TASK REQUIREMENTS. Only the number is needed: the count of lines in the records with the word "This".
== == ==
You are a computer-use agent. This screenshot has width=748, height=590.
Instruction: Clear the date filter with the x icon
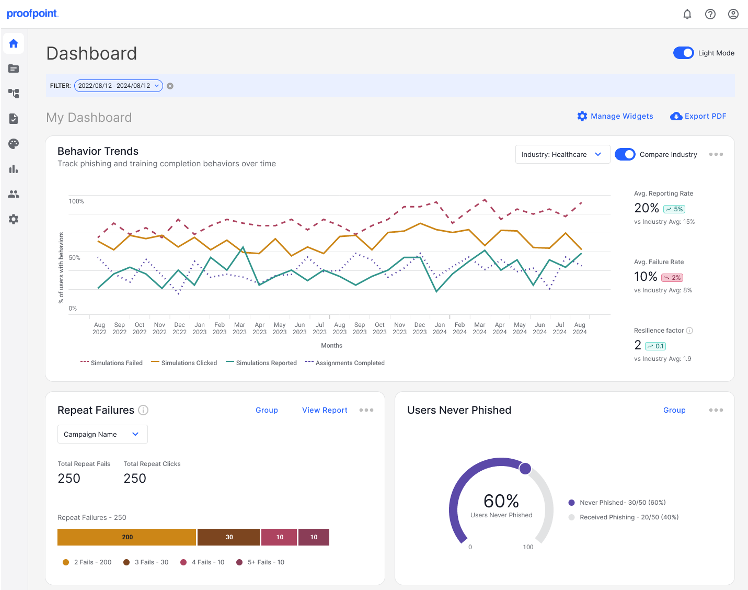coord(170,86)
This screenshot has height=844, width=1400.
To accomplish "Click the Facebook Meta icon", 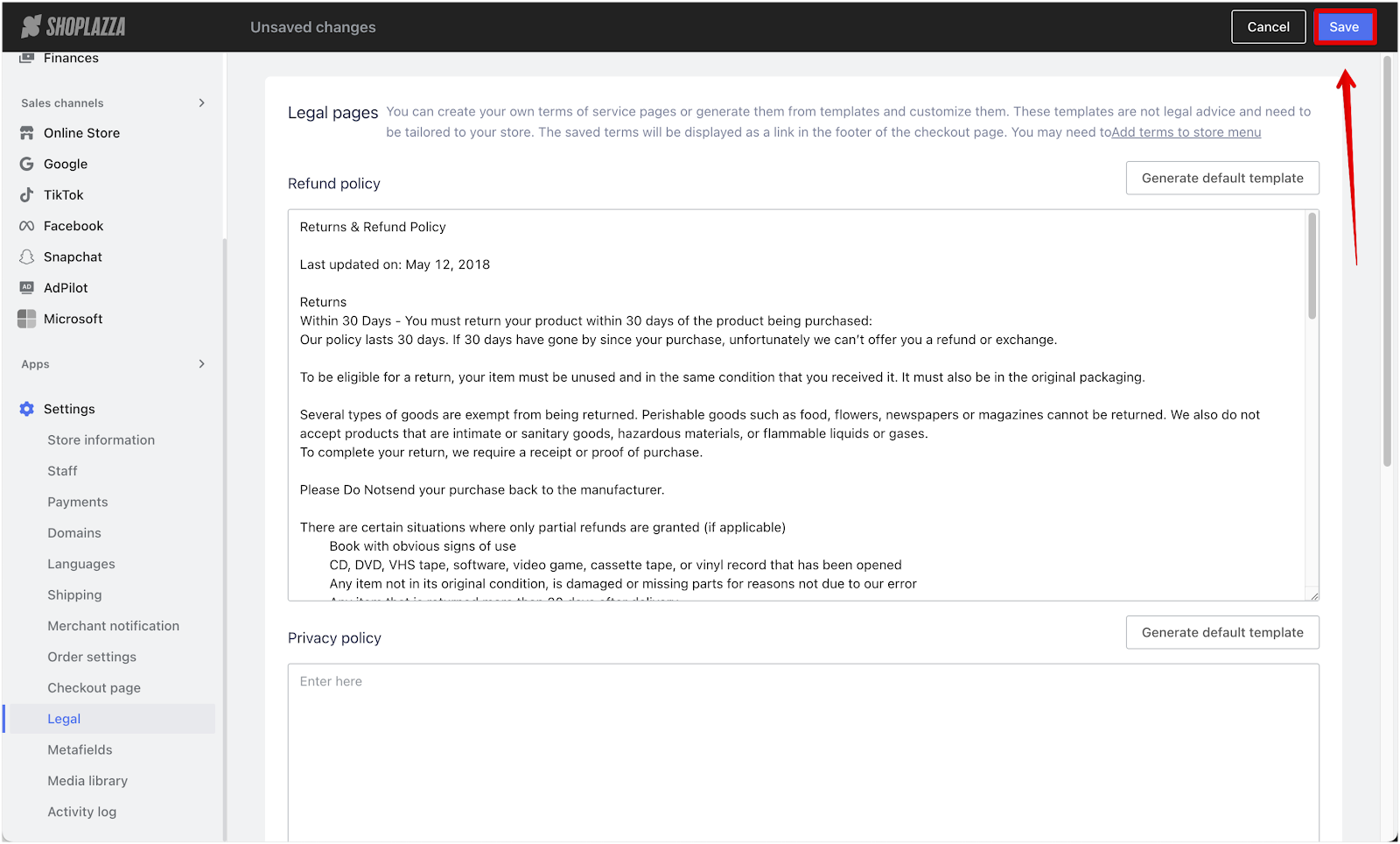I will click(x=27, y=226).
== == ==
REPLY. 2